Consensus view: “Hold” with modest upside
Across several data providers, the message is broadly consistent:
- MarketBeat: About 30 analysts, average 12‑month price target $191.67, with a range from $125 to $245. That implies roughly 6% upside from recent prices around $181. Consensus rating: Hold. [16]
- Public.com:21 analysts with a Hold consensus; 29% rate TXN a Strong Buy, 24% Buy, 24% Hold, 19% Sell and 5% Strong Sell. Their aggregated target is $192.48, essentially flat vs. the current price, based on the snapshot dated December 8, 2025. [17]
- TipRanks: 21 analysts, average price target $192.55 (high $245, low $125), implying a bit over 5% upside from a reference price of about $182.54. [18]
- MarketWatch: Roughly 40 ratings with an average target near $190.9 and an overall Hold recommendation. [19]
- Benzinga: 31 analysts across a longer horizon with a consensus price target around $202.03, high $298, low $125; the three latest notes from JPMorgan, TD Cowen and Cantor Fitzgerald on October 22 imply roughly 7% upside from then‑current prices. [20]
In other words, most analysts see single‑digit to low double‑digit upside, not a deep discount — and they’re far from unanimous.
Bulls vs. bears: how opinions split
Bullish arguments (often from UBS, TD Cowen, some JPMorgan and independent research): [21]
- TXN dominates analog and embedded chips used across industrial, automotive, and power‑management applications, giving it wide, diversified exposure.
- The 300mm fab strategy and CHIPS‑backed U.S. build‑out should widen long‑run cost advantages as analog and power chips continue to gain share. [22]
- Q3 2025 results confirmed a cyclical upturn, with double‑digit revenue growth and improving auto/industrial demand, while inventories are starting to normalize. [23]
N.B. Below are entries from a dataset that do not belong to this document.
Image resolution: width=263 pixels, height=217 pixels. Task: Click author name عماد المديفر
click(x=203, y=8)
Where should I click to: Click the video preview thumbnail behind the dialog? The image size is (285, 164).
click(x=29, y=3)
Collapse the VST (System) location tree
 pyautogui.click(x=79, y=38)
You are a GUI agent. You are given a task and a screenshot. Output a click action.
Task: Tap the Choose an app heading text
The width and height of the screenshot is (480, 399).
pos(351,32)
- Free cash flow over the last year jumped to about $2.4B, up roughly 65% year‑over‑year, and management still returned about $6.6B via dividends and buybacks. [24]
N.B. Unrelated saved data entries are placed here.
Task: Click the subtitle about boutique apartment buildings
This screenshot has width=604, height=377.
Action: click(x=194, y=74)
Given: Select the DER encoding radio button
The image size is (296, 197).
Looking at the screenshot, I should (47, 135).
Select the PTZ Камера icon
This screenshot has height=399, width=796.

Bearish arguments (from Bank of America, Morgan Stanley, some Seeking Alpha authors and more cautious houses): [25]
- Margin compression: Gross margin has slipped to the high‑50s, while operating margin is in the mid‑30s — still healthy, but moving in the wrong direction as depreciation and lower factory loadings kick in. [26]
- Soft near‑term outlook: Q4 guidance implies a sequential revenue decline and lower EPS than the Street expected, raising questions about the strength of the recovery in industrial and auto. [27]
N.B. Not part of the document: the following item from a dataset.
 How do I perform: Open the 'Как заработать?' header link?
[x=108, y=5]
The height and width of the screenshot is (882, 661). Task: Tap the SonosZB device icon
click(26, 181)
- Limited “AI sizzle”: Unlike GPU or high‑end data‑center names, TXN isn’t a direct AI compute winner, and some houses argue its premium multiple doesn’t match its mid‑single‑digit to high‑single‑digit EPS growth profile. [28]
- Capex and payout risk: With over $60B in planned U.S. fab investments and a payout ratio above 100%, skeptics question how long TXN can keep growing the dividend if demand disappoints or fab utilization lags expectations. [29]
6. Big‑Money Moves: What Institutions Are Doing
Institutional ownership in Texas Instruments is high — around 85% of the float is held by institutions and hedge funds, according to multiple MarketBeat filings. [30]
Recent 13F‑related headlines highlight both new buying and profit‑taking:
- Norges Bank, which manages Norway’s sovereign wealth fund, initiated a new position of about 13.66 million shares in Q2 2025, worth roughly $2.84 billion and representing about 1.5% of TXN. [31]
- Winslow Capital Management increased its stake by 11.8%, buying roughly 174,000 shares to bring its holdings to 1.65 million shares (about $343 million) — around 0.18% of TXN and 1.1% of Winslow’s portfolio. [32]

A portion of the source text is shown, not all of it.